Similarly, the American Action Forum identified $123 billion in possible regulations in the Administration’s 2012 Unified Regulatory Agenda that would also add more than 13 million hours of paperwork burden. It is no wonder the Administration delayed releasing this agenda, and its plans for 128 new “economically significant” regulations until after the election.
What is most striking perhaps is this Administration’s insensitivity to the negative effects overregulation has on vulnerable groups. Overregulation costs Americans jobs and a new study shows agencies’ cost benefit analyses fail to consider that over 75% of older workers who lose their jobs remain unemployed three years later and those who can find work frequently must accept as much as 20% less pay.
Overregulation also disproportionately burdens low-income households. Because of the law of diminishing returns, new regulations require spending increasingly more money to mitigate increasingly smaller risks. Many of these costs are passed down to consumers. New research from the Mercatus Center shows low income households would be much better off spending this money mitigating more immediate personal risks, for example, by using money that should rightfully be theirs to afford rents in safer neighborhoods.
In light of these very real trade-offs, I am deeply concerned that some pro-regulation advocates are calling for an Executive Order to “rescind requirements” that there be cost-benefit analyses of significant regulations. I hope that stories from Main Street about the negative impacts plant closures have on lives and communities will help sensitize regulators and their allies to the very real suffering that even well-meaning regulatory advocacy can impose.
However, we cannot rely on hope to turn the tide of excessive regulation. I am committed to restoring accountability and providing relief from excessive regulation to our nation’s small businesses and job creators who need it most.
Last Congress, the Committee reported a number of important and far-reaching bills to reform overregulation, ease the burden on jobs and the American economy, and restore America’s competitiveness. The House passed them all, but the Democrat-led Senate refused to act and President Obama threatened to veto them.
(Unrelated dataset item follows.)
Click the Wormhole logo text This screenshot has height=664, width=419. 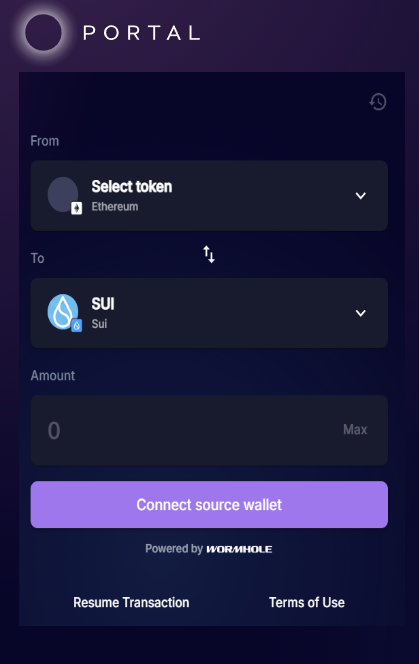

The overreach of Obama administration regulations is one of the chief reasons the economy has failed adequately to recover and produce new jobs throughout the Obama administration. Congress and the President must act to take a different direction that will allow America’s jobs, economy, and competitiveness to be restored. The House will do its part, and for the sake of our economic future, I call on the Senate and the Obama administration to do theirs.